In March, activists successfully pressured 3:AM Magazine, a fearless online journal of radical philosophy, to pull an interview with Lawford-Smith because it touch¬ed on the TERF war. Her remarks seem temperate: “My stance is that a person can’t change sex (not even with sex reassignment surgery), that ‘gender identity’ has no bearing on sex, and that with very few exceptions gender identity should have no bearing on a person’s sex-based rights.” Things have got so unpleasant that 12 prominent philosophers from around the world, including Australia’s Peter Singer and Melbourne-based Cordelia Fine, felt moved this week to publish an open letter deploring the attempt to silence gender identity sceptics with “frequently cruel and abusive rhetoric”. The letter says: “Policymakers and citizens are currently confronting such metaphysical questions about sex and gender as What is a man? What is a lesbian? What makes someone female? Society at large is deliberating over the resolution of conflicting interests in contexts as varied as competitive sport, changing rooms, workplaces and prisons. These discussions are of great importance.”
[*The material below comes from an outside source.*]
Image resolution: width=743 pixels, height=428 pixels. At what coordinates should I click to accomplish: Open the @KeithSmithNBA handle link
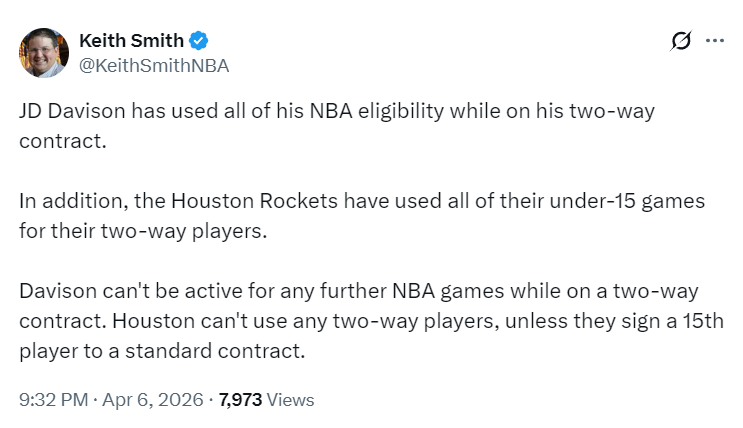click(x=154, y=65)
This month Lawford-Smith interrupted the chorus of bland approval for Victoria’s law, which magically transforms the enduring truth of birth sex into the changeable wish of gender identity. In a Melbourne newspaper she wrote: “Despite the fact that this bill changes what it means to be a person of a particular sex in law, and despite the fact that sex is a protected attribute in both the Victorian Equal Opportunity Act and the Australian Sex Discrimination Act, the group that faces the most sex discrimination — namely female people — have not been consulted about the bill, and the implications of the bill on their legal protections, if any, have not been adequately acknowledged or explored.”

Might horrified fascination with Canada’s #WaxHerBalls case rouse our MPs to ask some hard questions? This week Vancouver-based writer Meghan Murphy (banned from Twitter) issued an “I told you so”. “(The Yaniv case) is precisely what feminists tried to warn politicians, the media, activists and the public would happen should we accept the notion that it is possible for men to ‘identify’ as female. How can we possibly protect women’s boundaries, spaces and rights if men can be women, regardless of their male biology? No woman should be bullied into touching a man’s penis against her will.” Surprising things keep happening. Early this year at a free-market think tank in Washington, DC, radical feminists and political conservatives made common cause in a public debate on the trans conundrum. “Together they argued that sex was fundamentally biological and not socially constructed, and that there is a difference between women and trans women that needs to be respected,” reports gay conservative blogger Andrew Sullivan. Some may feel schadenfreude recalling the feminist track record of denouncing mainstream research on sex differences as a patriarchal plot. And the anti-trans argument built on biology is a delicate one for gay and lesbian identity. The whole agonising affair is a reminder that abstruse ideas on campus can turn the world on its head. Without postmodernism and its reality-busting offshoots, who could ever have imagined a troublesome “female penis”?

     All I can say here, after time spend listening to James Reed rant and rave about the dangers of the university system, is that it is good to see philosophy delivered a body blow from these controversies. There is no easy end to all of this, but the complete collapse of the system would be a good start.